Audi-Käuferin erhält SchadensersatzLG Erfurt 9 O 490/18

Eine vom Abgasskandal betroffene Audi-Fahrerin erhält Schadensersatz. Das Landgericht Erfurt entschied mit Urteil vom 18. Januar 2019, dass die Frau durch die Abgasmanipulationen sittenwidrig geschädigt worden sei. VW müsse das Fahrzeug deshalb zurücknehmen und den Kaufpreis abzüglich einer Nutzungsentschädigung erstatten (Az.: 9 O 490/18). Das berichtet die „Thüringer Allgemeine“ online.

VW habe die Kunden durch die Abgasmanipulationen getäuscht und in ihrer Kaufentscheidung nachteilig beeinflusst. Auch wenn kein übermäßig strenger Maßstab angelegt werde, sei dieses Verhalten als sittenwidrig zu bewerten, so das LG Erfurt. Dieses Verhalten wiege umso schwerer, da VW die Ahnungslosigkeit der Verbraucher bewusst zum eigenen Vorteil ausgenutzt habe.

Zu den getäuschten Verbrauchern gehörte auch die Klägerin, die im Mai 2015 einen Audi A1 gekauft hatte. Wenige Monate später flog der Abgasskandal auf und auch das Fahrzeug der Klägerin war von den Abgasmanipulationen betroffen.

Aufgrund der sittenwidrigen Schädigung erhält sie nach der Entscheidung des Landgerichts Erfurt nun den Kaufpreis abzüglich einer Nutzungsengschädigung erstattet.

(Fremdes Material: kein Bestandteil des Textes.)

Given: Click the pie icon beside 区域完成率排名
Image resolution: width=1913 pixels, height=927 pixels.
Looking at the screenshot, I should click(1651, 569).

„Die Haltung, dass VW die Kunden durch die Abgasmanipulationen vorsätzlich sittenwidrig geschädigt hat, setzt sich an immer mehr Gerichten durch. Die Chancen Schadensersatzansprüche gegen VW durchzusetzen, werden immer besser“, sagt Rechtsanwalt Dr. Gerrit W. Hartung. Außerdem seien die Schadensersatzansprüche in vielen Fällen auch noch nicht verjährt. „Für die dreijährige Verjährungsfrist ist die Kenntnis des Geschädigten Voraussetzung. Diese Kenntnis kann nicht mit dem Bekanntwerden des Abgasskandal im Herbst 2015 vorausgesetzt werden. Vielfach haben die Geschädigten erst 2016 konkret erfahren, dass ihr Fahrzeug vom Abgasskandal betroffen ist und sie rechtliche Ansprüche geltend machen können. Das bedeutet, dass ihre Forderungen erst Ende 2019 verjähren“, erklärt Rechtsanwalt Dr. Hartung, Kooperationsanwalt der IG Dieselskandal.